A concept for the Northrop Grumman-led crewed and cargo lunar rovers for NASA’s Artemis astronauts. Credit: Northrop Grumman
¶Can 100,000 satellites be sustainable? Greg Wyler, founder of satellite telecom O3B and later OneWeb, has announced E-Space, a company dedicated to the “sustainable” use of LEO by, paradoxically, launching 100,000 satellites. The company starts with a massive $50M “seed” investment from Prime Movers Lab. The claim is that their proposed constellation of “secure communication satellites” will be multipurpose, reducing the need for other constellations, and that its spacecraft will have small cross sections and will be designed to absorb impact without fragmentation to reduce the risk of a cascading Kessler syndrome. E-Space is behind the September filing by Rwanda for a constellation of 300,000 satellites, in what feels like a rush to acquire orbital slots before sane regulations for the actually sustainable use of orbit are put into place. (This announcement comes even as NASA is pressuring the FCC to question SpaceX’s second-generation 30,000 Starlink satellite constellation proposal.)

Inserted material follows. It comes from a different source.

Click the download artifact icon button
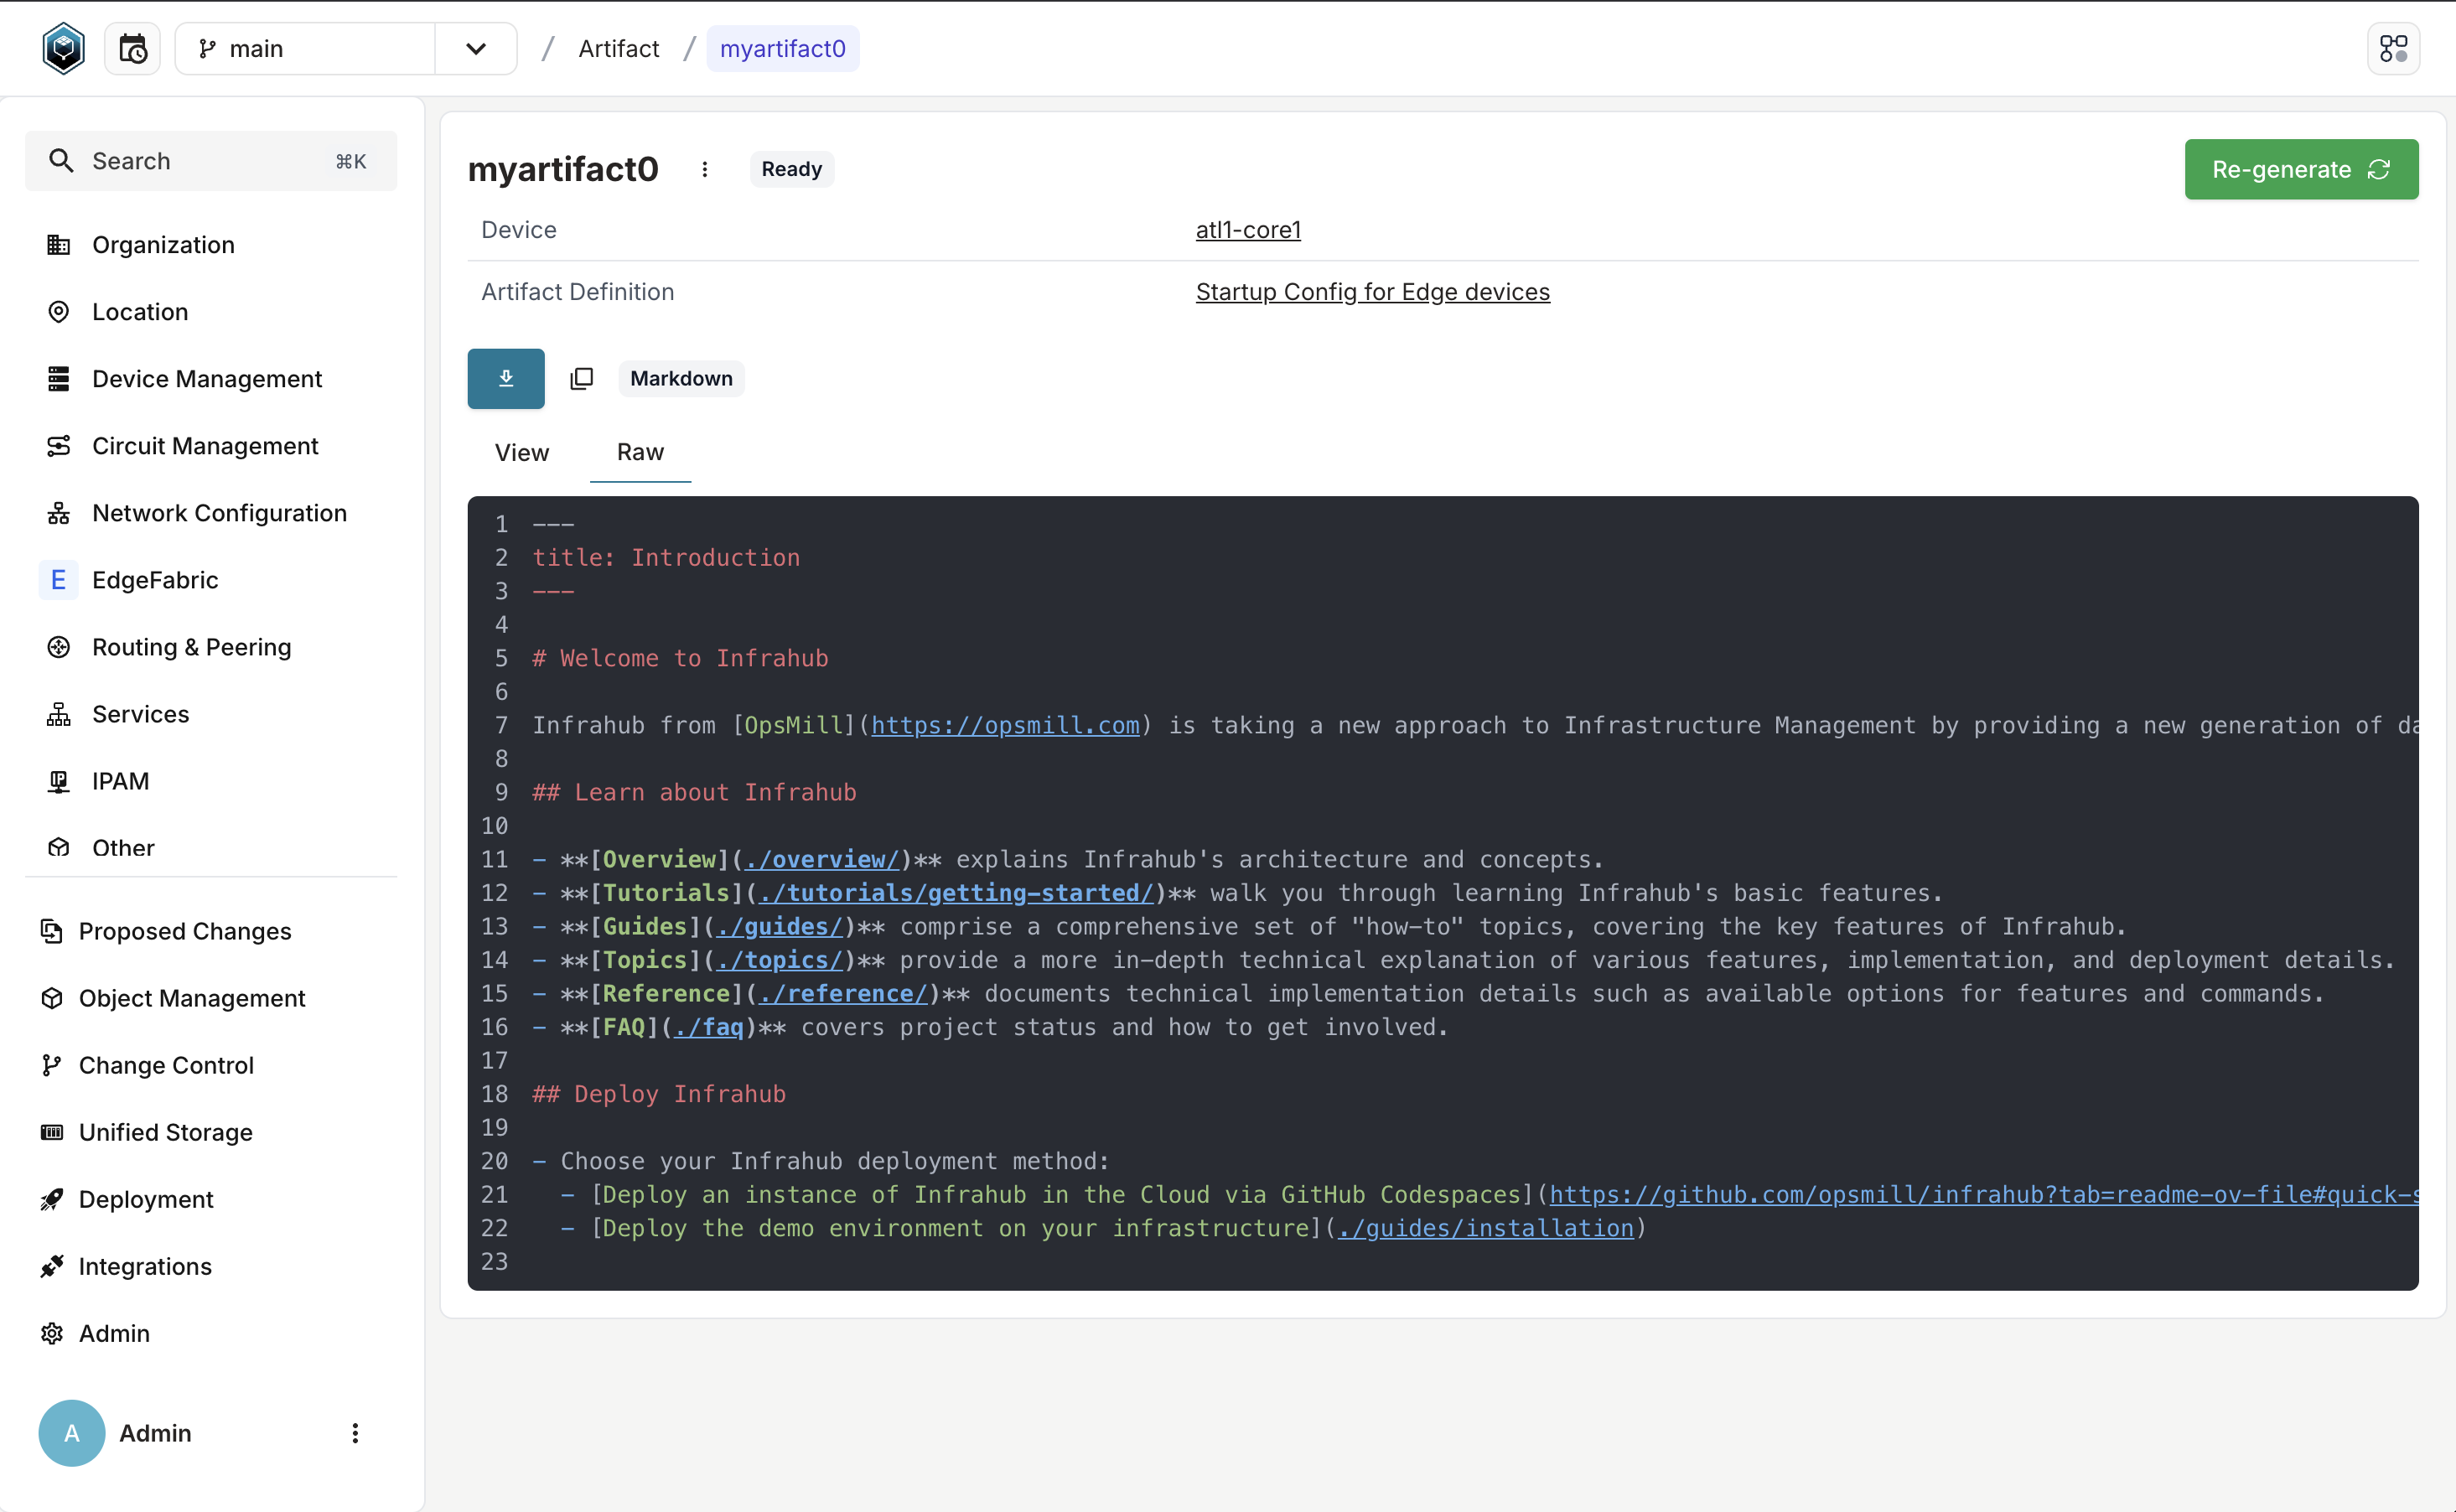Image resolution: width=2456 pixels, height=1512 pixels. click(505, 379)
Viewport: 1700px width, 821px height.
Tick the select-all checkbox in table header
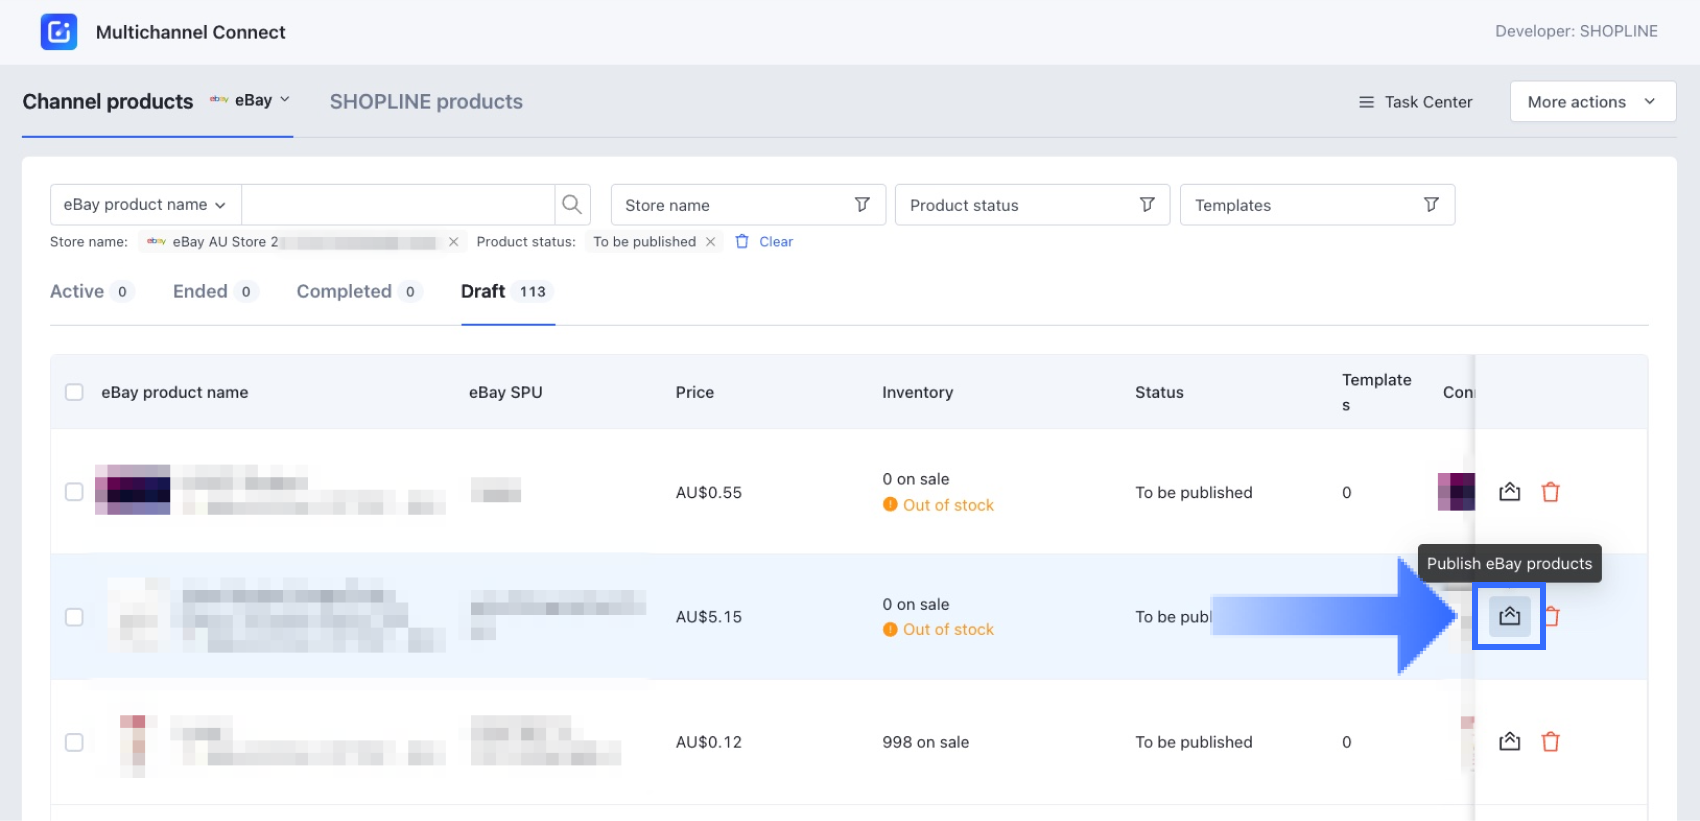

¶News in brief. Astra’s first launch from Florida unfortunately didn’t go as planned—some sort of staging issue resulted in fairings that didn’t deploy which led to the loss of the second stage and the four CubeSats onboard (University of Alabama’s BAMA-1, New Mexico State University’s INCA, UC Berkeley’s QubeSat, and NASA JSC’s R5-S1) ● Laurie Leshin is the first female director of JPL ● After a long break due to weather, Ingenuity flew for a 19th time on Mars ● A Soyuz launched the classified Neitron payload in the first Russian launch of 2022, followed up a few days later by a second Soyuz launch which delivered 34 OneWeb satellites to orbit ● India’s ISRO returned to flight (their last launch was in August) with the launch of PSLV-C52 carrying the agricultural radar-imaging EOS-04 and two ride-sharing sats ● The final tally of Starlink satellites lost due to atmospheric drag from the unexpected solar flare is 38 ● Oh, and that rocket stage that’s going to hit the Moon in March is probably from the 2014 Chinese Chang'e 5-T1 launch, not a SpaceX Falcon 9 ● The first initial calibration photos from JWST have arrived... but IXPE’s first photo is way cooler, see below.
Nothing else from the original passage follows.